=== Document text ===
Why are there different kinds of Mezuzah scrolls?

People often ask me, "Why are there different kinds of Mezuzah scrolls?" They want to know why there are Mezuzah scrolls ranging from $35 up to $200 each if they are all Kosher. 

The answer in short is that although the less expensive scroll is perfectly kosher. That is, it conforms to the requirements of Jewish Law (Halacha), it may not be written in a very nice looking script. 

This of course leads to the next question. If it's Kosher and it's rolled up and hidden away inside the cover, why do I care how nice the script is? I am never going to see it anyway. The answer is that when we do a Mitzvah, we are supposed to endeavor to do it in the nicest way possible. An example of this is that in the times of the Temple, when the people would bring their first fruits to the Holy Temple, they used to place them in beautiful baskets and decorate them with ribbons. This was in order to beautify the Mitzvah. The same applies to a Mezuzah. If one has the means to purchase a Mezuzah written in a very beautiful way, it is a good thing to do.

=== Information provided ===
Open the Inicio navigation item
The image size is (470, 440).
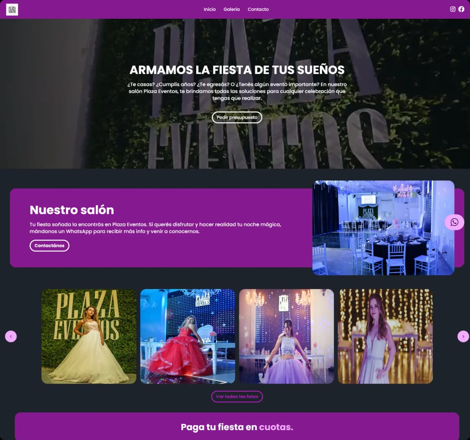pos(209,9)

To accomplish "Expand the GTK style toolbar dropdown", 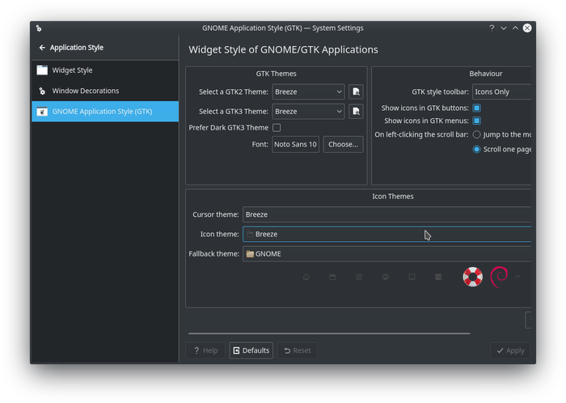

=== Set task A ===
Answer these about the Mezuzah scroll text, one per line:
(i) What price range for Mezuzah scrolls do people ask about?
(ii) What Hebrew term is given in parentheses for Jewish Law?
(iii) In the times of the Temple, what were the baskets of first fruits decorated with?
=== Set task B ===
Reproduce part of the Mezuzah scroll text word for word. Begin at the words "People often ask" and stop after "nice looking script.".

=== Correct output A ===
(i) From $35 up to $200 each
(ii) Halacha
(iii) Ribbons

=== Correct output B ===
People often ask me, "Why are there different kinds of Mezuzah scrolls?" They want to know why there are Mezuzah scrolls ranging from $35 up to $200 each if they are all Kosher. 

The answer in short is that although the less expensive scroll is perfectly kosher. That is, it conforms to the requirements of Jewish Law (Halacha), it may not be written in a very nice looking script.